Comparable-store sales rose 5.1% during the quarter, better than the FactSet consensus for 2.4% growth.
"We leveraged our omni-channel platform, customer experience design capabilities, and project expertise to drive strong holiday performance and capitalize on broad-based project demand throughout the quarter," CEO Robert Niblock said in a statement.
For fiscal 2017, Lowe's sees earnings of about $4.64 a share, much higher than Wall Street's projections of $4.53 a share. Comparable-store sales are forecast to rise about 3.5%, while total sales should increase about 5% for the full year.
The company also expects to add about 35 stores during the year, which is unlike many mall-based apparel retailers such as Sears Holdings Corp. (SHLD) that are closing hundreds of stores.
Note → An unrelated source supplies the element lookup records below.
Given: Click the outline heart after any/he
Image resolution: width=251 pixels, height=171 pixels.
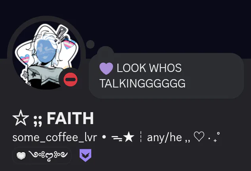Looking at the screenshot, I should pos(199,137).
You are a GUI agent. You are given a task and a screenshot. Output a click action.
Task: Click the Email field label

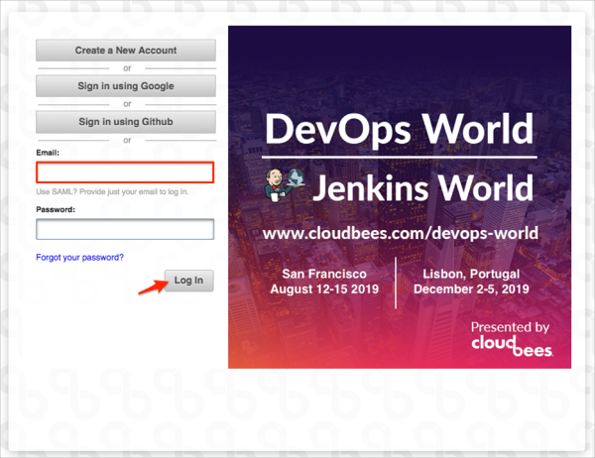point(48,153)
Niblock said the company entered 2017 well-positioned to capitalize on a "favorable macroeconomic backdrop for home improvement."
Lowe's results shouldn't exactly come as a shocker.
Home Depot also continues to do well
Bigger rival Home Depot (HD) - Get Report is fresh off monster earnings beat, delivering fourth-quarter earnings of $1.44 a share vs. analyst expectations of $1.33. Same-store sales rose a solid 5.8%, surpassing Wall Street estimates for a 3.5% increase. Home Depot's same-store sales in the U.S. gained 6.2%, helped by continued demand for building materials from contractors and appliances on the part of consumers.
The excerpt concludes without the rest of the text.